目的:東日本大震災は、震災を経験した福島の私たちに防災教育の重要性を再認識させた。阪神大震災以来、小・中・高等学校で防災教育への取り組みが強化され、家庭科においても、住生活の単元で「安全な住まい」や「災害に備えた住まい方」などとして、災害への啓発が実施されてきた。その後、各都道府県においても、独自に補助教材を作成し配布するなどの実践的な取り組みが行われている。
  今回、福島県高等学校家庭科教員を対象に、「東日本大震災と生活」についてアンケート調査を行った。その中で、震災前の緊急時持出袋(以後、防災袋)の所持について質問したところ、所持していると答えたのはわずかであり、震災後の現在までの間で準備したと答えた人は3割に満たない結果となった。

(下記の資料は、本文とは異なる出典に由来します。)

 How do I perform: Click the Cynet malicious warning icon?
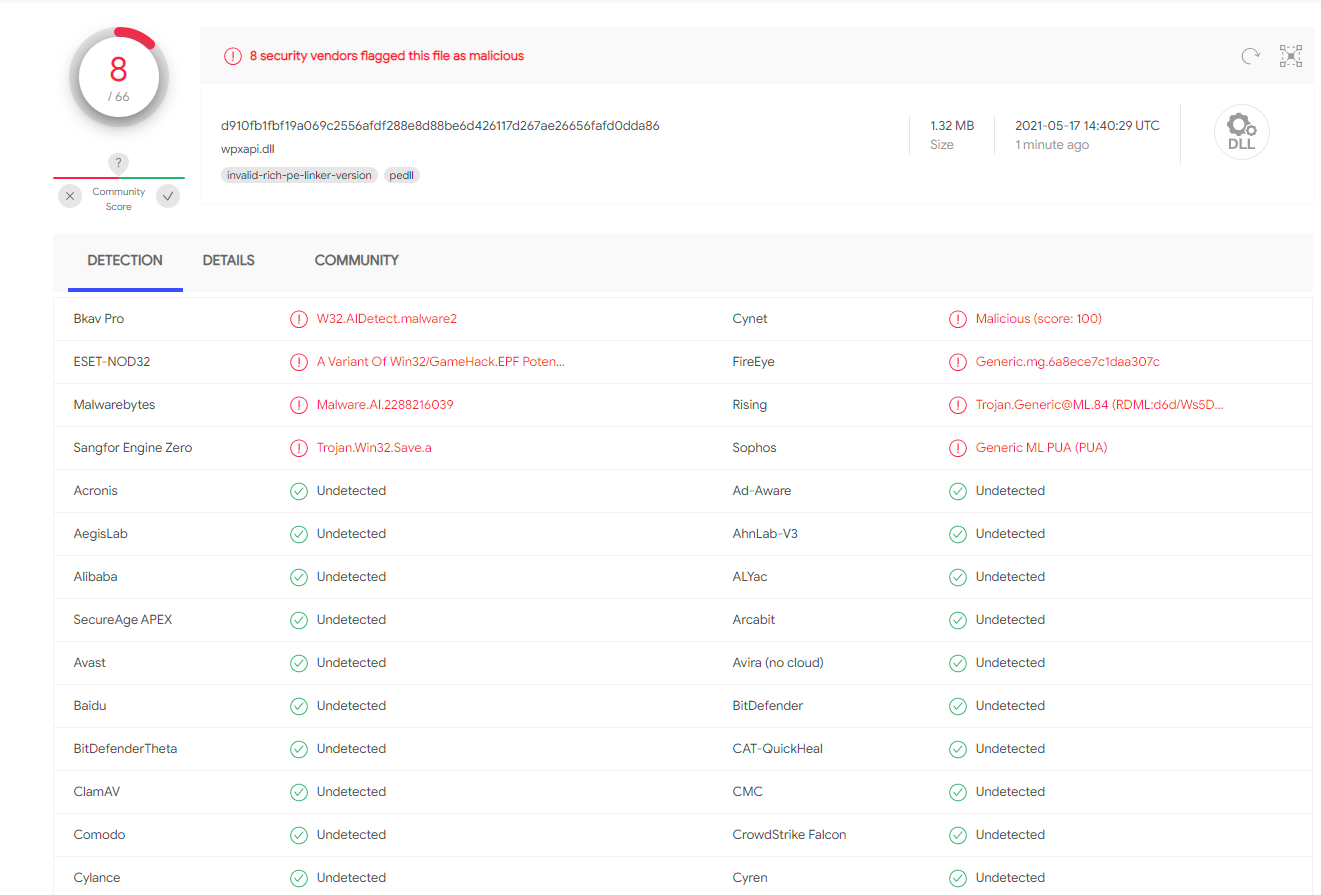(x=957, y=319)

  その結果から、家庭科教員自らも災害を風化させることなく、強く減災につなげる教育に取り組むべきであることを感じた。まさに、家庭科教育ならではの取り組みが、今こそ必要であり求められていると考える。そこで本研究では、高等学校家庭科「衣生活」の単元を活用して、防災、減災に繋がる働きかけが出来る力を育むための、教材を開発することを目的とする。
方法:
1.家庭科教員対象アンケート調査の実施(2013年12月~1月に福島県内の高等学校の家庭科教諭51名を対象)、2.授業実践、対象本学家庭科教員養成課程履修学生3名。
結果:
1.家庭科教員対象アンケート調査の分析・検討
  震災に対する防災・減災教育の必要性と実施状況について調査したところ、「必要性あり」と回答した人が8割であった。その内、以前から学校全体の取り組みとして実施していたが6割、家庭科では3割を割り、その他の教科として約1割となった。また、震災のような非日常的な生活の知識やスキルを教える必要性を感じ実施しているかを調査したところ、「必要性あり」と回答した人が9割にのぼり、その内の約8割が震災以前から実施されていたことが明らかとなり、福島においても防災教育が各高等学校で行われていることを知ることができた。

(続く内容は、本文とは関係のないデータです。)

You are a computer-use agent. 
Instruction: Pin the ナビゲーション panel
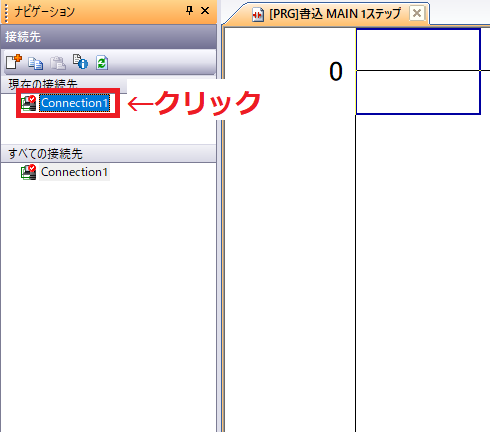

  また、災害時準備しておいて良かった物の中で、マスク約4割、所持金4割、懐中電灯4割と半数を割り、緊急時持出袋の所持率では1割を下回った。いつ、どこで、どのような災害が起こり、その時どのように動くことが必要であるのかなど、防災時必要となるスキルやツールの準備ができていない結果が得られた。
2.授業実践 
   東日本大震災以降、更に、多岐に渡った防災袋を目にするようになった。今回調査した35種類の防災袋の形態で最も多かったのは、リュック型で、移動時両手が自由になるなどの理由が大半を占めた。しかし、震災は、学校や家庭にいる時に起こるとは限らない。1.の家庭科教員対象のアンケート調査の分析で、家庭外で起こった震災への備えが不十分であることが明らかとなったが、この結果を踏まえ本学家庭科教員養成課程履修学生を対象に、教材開発としての防災袋の制作を授業の中で実施した。設定内容は、1)防災袋の所持対象、2)内容物、3)教材としての制作方法、4)評価である。いわゆる今後家庭科が一層進める、See(気づき)→plan(計画)→Do(行動)→See(評価)の活用である。 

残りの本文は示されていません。